The Barisan Nasional will be using the Chinese Communist Party return visit to Malaysia next month to win Chinese voters in the same way it used the meeting of Razak with Mao Tse Tung for the same purpose in the 1974 general elections

Speech by Parliamentary Opposition Leader, DAP Secretary-General and MP for Tanjong, Lim Kit Siang, at the DAP Bukit Bendera Chinese New Year Gathering at Aston Bungalow, Tanjong Bungah on Friday, February 12, 1995 at 8 pm

The Barisan Nasional will be using the Chinese Communist Party return visit to Malaysia next month to win Chinese voters in the same way it used the meeting of Razak with Mao Tse Tung for the same purpose in the 1974 general elections

The Barisan Nasional has invited the Chinese Communist Party to send a delegation for a return visit to Malaysia next month.

The Barisan Nasional will be using the Chinese Communist Party return visit to Malaysia next month to win Chinese voters in the same way it used the meeting of Tun Razak with Mao Tse Tung in Peking for the same purpose in the 1974 general elections

This will be one of the items of the China card which the Barisan Nasional will be playing in the next general elections.

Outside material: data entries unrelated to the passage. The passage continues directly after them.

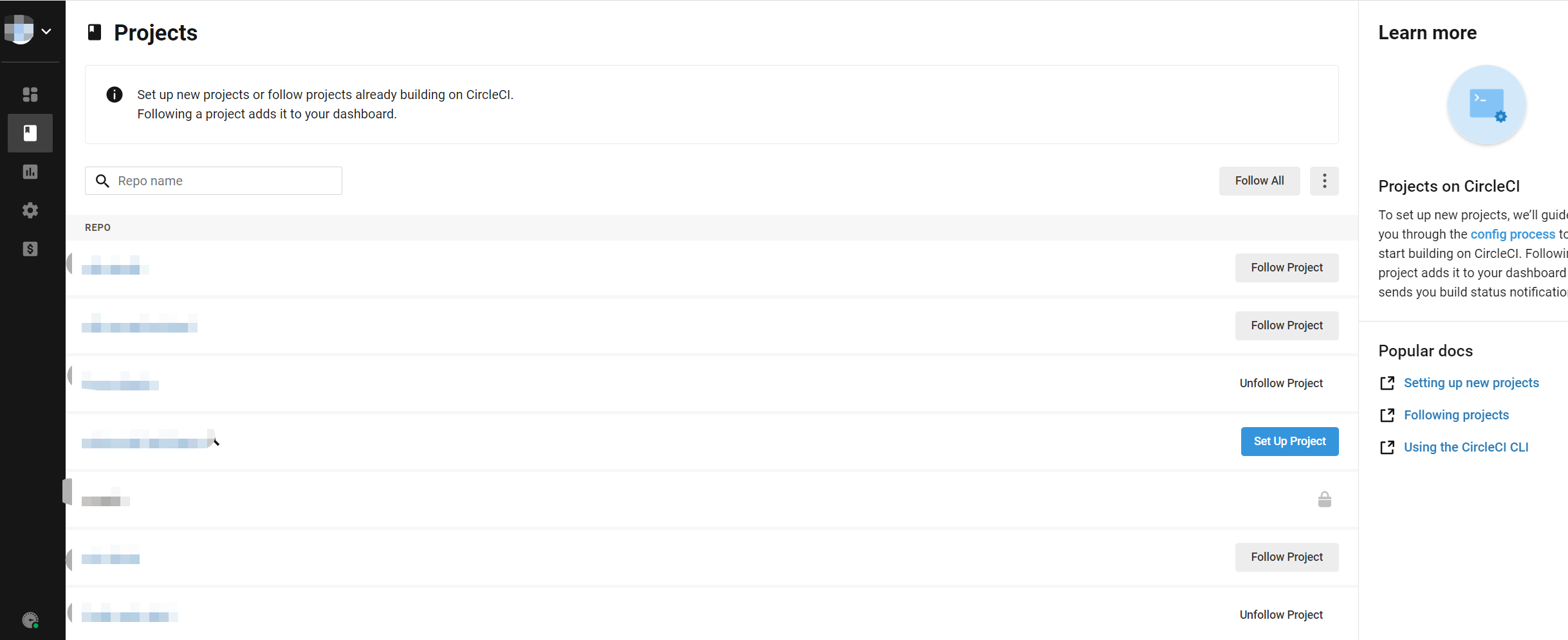1568x640 pixels.
Task: Open the three-dot overflow menu
Action: click(x=1324, y=181)
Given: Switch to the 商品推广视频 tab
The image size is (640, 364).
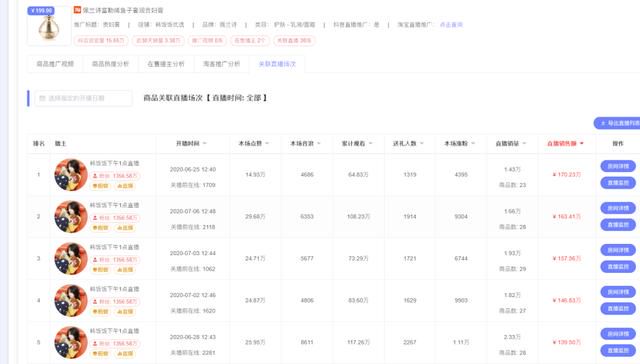Looking at the screenshot, I should [x=55, y=64].
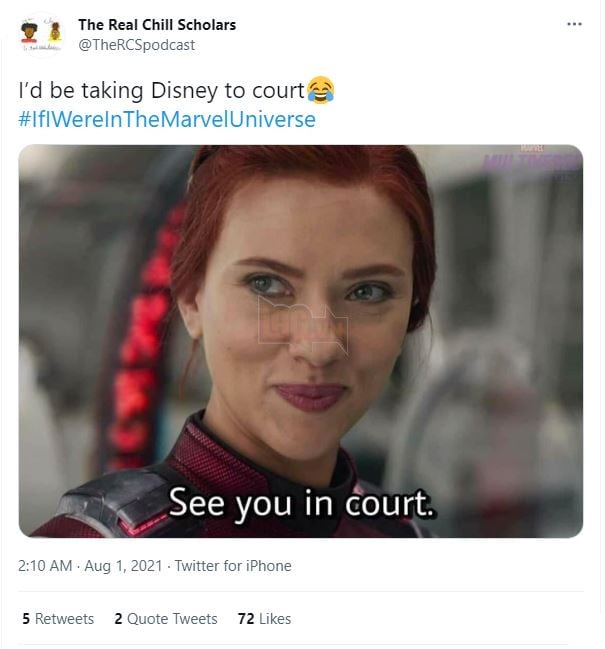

Mao Tse Tung was a great vote-puller and the Barisan Nasional was very successful with its China card in the 1974 general elections, where it secured 60.7 per cent of the popular vote – the highest popular vote ever secured by the Barisan Nasional or Alliance since Mercleka.

However, Malaysian voters who were influenced by the Barisan Nasional China card to vote for the Barisan Nasional in the 1974 general elections later found that the Barisan Nasional’s China card in the general elections and its nation-building policies are two completely different things.

The Barisan Nasional’s successful playing of the China card in the 1974 general elections did not prevent the Barisan Nasional from proclaiming a ‘One -Language, One Culture’ Policy which had to be opposed and resisted by the DAP -and not by the Gerakan or MCA.

Similarly, the Barisan Nasional’s successful playing of the China card in the 1974 general elections did not make the Barisan Government more open, democratic, transparent, or accountable.

Abuses of power, financial scandals and corruption reared their ugly heads without check or restraint and have today become one of the most serious problems in the nation.

In 1977 there was major arrests of Opposition leaders under the Internal Security Act, which was followed by an even bigger swoop of ISA arrests, under the Operation La Ian g in 1987. Will the use of the China card in the next general elections similarly be followed by massive ISA arrests, may be in 1997?

This is a pertinent question, for the 1974 general elections is the best example that the playing of the China card by the Barisan Nasional in a general elections has nothing to do with its nation-building policies, whether on Internal Security Act, Official Secrets Act, Police Act, Printing Presses and Publications Act, the independence of the judiciary, the division of Malaysians into bumiputeras and non-bumiputeras, the national education policy, the abolition of quotas, the restoration of local government elections etc.

Unlike the 1974 general elections, the Barisan Nasional will playing an additional card in the next general elections to win Chinese voters – the Chinese card. This is the reason for the spectacle of UMNO leaders everywhere taking up Chinese calligraphy and the profusion of Chinese programmes over the television channels during this Chinese New Year.

This Chinese New Year is undoubtedly special over the television networks – but why only when general elections is around the corner?

The Gerakan and the MCA would have undergone a radical transformation by the next general elections – for until the 1990 general elections, they depended on UMNO’s votes for election but in the next general elections, they will be depending on the UMNO leaders to win Chinese support!

However, both the China and the Chinese cards that the Barisan Nasional is playing for the coming general elections has nothing to do with the biggest question in the next general elections:

Whether the minor liberalisation of the Barisan Nasional in the past four year’s would be extended to become Full Liberalisation to give every Malaysian an equal place under the Malaysian sun, whether political, economic, educational, social, cultural, religious or any other nation-building aspect.

Malaysians must see beyond the China and Chinese cards of the Barisan Nasional leaders, and demand the realisation of their long-standing aspirations for a Malaysian Malaysia, where all Malaysians are equal citizens and who are no longer divided into bumiputeras and non-bumiputeras.

Because the China card, the Chinese cards and other cards up the sleeve of the Barisan Nasional, the DAP will be fighting an even more difficult political terrain in the next general elections as compared to the 1950 general elections.

This does not mean that the Barisan Nasional leaders do not have worries about the next general elections.

Their greatest worry, particularly that of Gerakan leaders, is undoubtedly DAP’s Battle of Tanjong 3, which will challenge its control of the Penang State Government.

The Barisan Nasional also has other national worries, in particular on public revulsion at the rampant corruption and abuses of power, as in the blatant and unethical manner in which millions of shares are allocated to favoured bumiputera individuals and the arbitrary, inequitable and unfair land acquisitions not for public purpose but for the profits of a few individuals and private companies.